ベトナムのメディア・娯楽市場が大きな転換期を迎えている。Statistaの調査(2024年5月〜2025年7月)によると、ベトナムのSpotifyユーザーの83.1%が国内アーティストの楽曲を選択しており、この割合はアメリカ、日本、韓国を上回る世界トップ3に位置する。この強力なローカル志向を背景に、2025年には国内企業が獲得可能な市場規模が24億ドル(約60兆ドン)に達すると予測されている。 ※Statista:世界中の統計データ・市場調査・業界分析を提供する企業
【市場構造の変化と「ファン経済」の成熟】
・地産地消の加速: 視聴者が国内アーティストを優先することで、広告、著作権、コンサート、スポンサー料などの資金が国内エコシステム内に留まる好循環が生まれている。
・直接消費の拡大: Z世代やミレニアル世代を中心に、無料コンテンツから「体験」への投資へとシフトしている。コンサートチケットや関連グッズマーチャンダイズへの支出が増加しており、韓国型に近い「ファン経済(Fandom Economy)」が形成しつつある。
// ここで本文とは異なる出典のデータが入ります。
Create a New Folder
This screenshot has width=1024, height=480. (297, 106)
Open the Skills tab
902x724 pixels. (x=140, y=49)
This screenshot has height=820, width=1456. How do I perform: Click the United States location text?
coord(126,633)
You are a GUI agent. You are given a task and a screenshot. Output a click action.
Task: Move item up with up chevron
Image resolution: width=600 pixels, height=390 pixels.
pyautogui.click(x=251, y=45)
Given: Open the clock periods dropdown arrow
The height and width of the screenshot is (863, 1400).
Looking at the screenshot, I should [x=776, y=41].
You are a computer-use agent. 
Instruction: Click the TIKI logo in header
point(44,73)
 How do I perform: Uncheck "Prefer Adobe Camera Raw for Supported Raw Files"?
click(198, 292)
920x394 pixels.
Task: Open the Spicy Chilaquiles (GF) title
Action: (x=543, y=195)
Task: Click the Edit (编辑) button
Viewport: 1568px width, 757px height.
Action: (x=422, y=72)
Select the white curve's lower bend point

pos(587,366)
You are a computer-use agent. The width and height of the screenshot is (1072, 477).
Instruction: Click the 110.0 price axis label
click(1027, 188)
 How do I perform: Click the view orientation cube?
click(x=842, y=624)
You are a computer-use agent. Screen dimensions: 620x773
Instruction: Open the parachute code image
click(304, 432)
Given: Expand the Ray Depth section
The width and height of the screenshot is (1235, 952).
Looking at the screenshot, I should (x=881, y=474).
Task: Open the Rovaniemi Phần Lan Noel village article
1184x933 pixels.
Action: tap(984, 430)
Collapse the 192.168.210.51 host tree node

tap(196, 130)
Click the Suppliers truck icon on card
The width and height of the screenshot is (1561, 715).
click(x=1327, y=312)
・独立系プロダクションの台頭: アーティスト自身が設立した独立系レーベルが、コンテンツ制作からファンコミュニティ管理までを主導し、多角的な収益化を実現している。
【主要企業の動向】
Yeah1 (YEG)
広大なメディアエコシステムを活用した「視聴トラフィックと広告収入」を軸としたモデルである。収益の約86%をメディア・広告活動が占めており、大規模なリアリティショーをフックに視聴データを集め、それを広告枠やブランドスポンサーシップへ転換することに長けている。2026年は、コンサート回数を絞る一方で、KOL/KOC(Key Opinion Leader/Key Opinion Consumer:インフルエンサー)のマネジメントやゲーム事業など、デジタルプラットフォーム上での多角的な収益化を強化する方針である。
DatVietVAC
「コンテンツIP(知的財産)と直接課金」に重きを置くモデルを展開している。同社はフォーマットの自社開発を推進しており、利益の80%をコンテンツ制作・流通部門から生み出している。特に「ファン経済」を巧みに利用し、コンサート、高額なアーティストグッズ、独占配信プラットフォームなど、ファンが直接支出するD2C(Direct to Consumer:消費者直接販売)チャネルでの収益力が圧倒的である。ROE(自己資本利益率)40.8%という極めて高い経営効率が、その優位性を裏付けている。
DatVietVACは、従来の放送枠販売から、ファンから直接収益を得る「D2C」モデルへの転換を強めている。知的財産を中核としたビジネスモデルは、銀行融資に頼らない資金調達手段としてIPOを視野に入れており、2030年には売上高5兆ドンを目指す構えである。